Credit: Nig Dammusig

 

Port started brightly and Pakorn (7), realising that Glass are a bottom half team this season, decided to go on the offensive and terrorise his markers from the off. In the fourth minute Suarez (5) sent over a great cross and Bodin forced a sharp save from Narit (1). Glass resorted to some crunching tackles to break up our play and cling onto the game but it was only a matter of time until the next chance. Kim (8), much better in an advanced role, dinked the ball wide to Kevin (97) and forced Narit to come off his line. Kevin expertly squared the ball to Nurul (31) but his shot was not fierce enough and Glass captain Matt Smith (4) calmly headed to ball back to Narit. A lucky escape.

Then confusion reigned, with the referee using VAR to award Port a penalty for handball off a Pakorn freekick. Chalermsak (3) was the culprit, with his arm raised to around head when he made the block. He saw yellow, but Rochela (22) stepped up and crashed the spot kick against the post. Port, to their credit, didn’t let their heads drop and continued to work hard. Their tenacity was rewarded in the 26th minute. Bodin, receiving the ball from Kevin, powered across his marker and unleashed a speculative low shot towards the bottom left hand corner. Narit got himself behind the ball but inexplicably allowed it to pass through him and into the net. Bodin respectfully didn’t break out the Fresh Prince moves against his former club, but he must have been delighted to have doubled his tally for the season!

 

 

As if the match wasn’t chaotic enough already, it then descended into farce in the final 5 minutes of the half. Nurul, played clean through on goal by Suarez, was clattered by Chalermsak, who received his second yellow and the following free kick lead to an unmarked Suarez slotting the ball into the net only for it to be unfairly ruled out for offside. Suarez, raging from this injustice, insisted the ref check with VAR but even after consulting the television and viewing a clearly onside goal he decided to stand by the linesman’s decision. Several farang fans, clearly dismayed by this and with the lure of England kicking off in 20 minutes, decided to vote with their feet and bugger off. Justice was finally served seconds later in first half injury time; Bodin seemed to have over-complicated his running into the box, but the ball broke loose and a lucky flick from Kim found Nurul, who made no mistake from a few yards out.

 

 

As is customary, your intrepid reporter missed Glass’ comeback goal at the start of the second half, too busy enjoying his halftime Leo (this season’s total currently stands at 8 goals missed). Glass moved the ball forward quickly and Ariel Rodriguez (7) took advantage of Port’s lack of concentration, making his way into the box and squaring the ball to Anon (27) who couldn’t miss from just outside the 6 yard box. These slips in concentration are something that needs to be worked on during training (as does my drinking speed) as more teams are becoming aware of how fragile we can be from the restart.

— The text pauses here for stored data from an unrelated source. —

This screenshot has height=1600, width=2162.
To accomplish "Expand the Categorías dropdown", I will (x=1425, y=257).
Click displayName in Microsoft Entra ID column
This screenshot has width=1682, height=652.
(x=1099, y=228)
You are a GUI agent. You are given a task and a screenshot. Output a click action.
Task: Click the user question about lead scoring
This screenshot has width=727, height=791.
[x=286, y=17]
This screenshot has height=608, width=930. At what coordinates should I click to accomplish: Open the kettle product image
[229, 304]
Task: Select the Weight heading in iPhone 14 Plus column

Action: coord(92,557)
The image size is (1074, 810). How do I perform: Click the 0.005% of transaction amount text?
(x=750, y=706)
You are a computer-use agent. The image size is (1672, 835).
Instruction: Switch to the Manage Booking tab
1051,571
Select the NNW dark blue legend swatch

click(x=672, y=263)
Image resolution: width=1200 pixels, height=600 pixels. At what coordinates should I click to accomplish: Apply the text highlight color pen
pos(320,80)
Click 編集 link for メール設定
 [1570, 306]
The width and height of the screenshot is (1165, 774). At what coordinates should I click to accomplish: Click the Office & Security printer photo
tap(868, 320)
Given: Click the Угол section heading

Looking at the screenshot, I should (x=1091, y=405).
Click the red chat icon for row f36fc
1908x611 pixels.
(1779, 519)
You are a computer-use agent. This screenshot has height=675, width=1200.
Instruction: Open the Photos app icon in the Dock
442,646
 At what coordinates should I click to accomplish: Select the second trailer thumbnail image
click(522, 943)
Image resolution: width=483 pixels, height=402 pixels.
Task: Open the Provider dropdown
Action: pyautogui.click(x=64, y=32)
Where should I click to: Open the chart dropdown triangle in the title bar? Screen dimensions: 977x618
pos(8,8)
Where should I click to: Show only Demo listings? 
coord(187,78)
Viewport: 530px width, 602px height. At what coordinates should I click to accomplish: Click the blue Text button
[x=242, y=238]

Port then edged closer to victory with a pearler of a free kick from Suarez over a less-than-10-yard wall into the top right hand of the goal in front of the Zone B faithful. El Mago is clearly brimming with confidence, ignoring Pakorn to sweep the ball into the net, after which the Midfield Monk had a quiet word with with captain Rochela. We can only speculate as to what as said! The second half continued to be a scrappy affair, punctuated with some hard work from Todsapol (6) and Kevin. Nurul kept making a nuisance of himself but it was obvious Bodin was struggling with his fitness, and Glass tried to take advantage of our fatigue and lack of shape. Their second goal in the 67th minute was scored with ease; Pichit (19) with time and space sent a cross into the box and new signing David Bala (10) sent a header into the bottom corner. Rattanai (17) slipped while trying to readjust his body shape but Bala’s header was too good to keep out.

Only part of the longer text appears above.